Items in a dataset:

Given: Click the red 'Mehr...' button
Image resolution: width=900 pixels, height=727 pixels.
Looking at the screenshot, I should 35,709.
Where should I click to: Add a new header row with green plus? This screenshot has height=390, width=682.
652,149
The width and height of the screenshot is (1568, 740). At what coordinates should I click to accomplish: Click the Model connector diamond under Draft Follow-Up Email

WHAT THE EXERCISE ASKS – Pull out everything from the line containing "Where should I" down to the end of the data, and repeat those lines word for word.

FULL SOLUTION –
Where should I click to: Add a new header row with green plus? This screenshot has height=390, width=682.
652,149
The width and height of the screenshot is (1568, 740). At what coordinates should I click to accomplish: Click the Model connector diamond under Draft Follow-Up Email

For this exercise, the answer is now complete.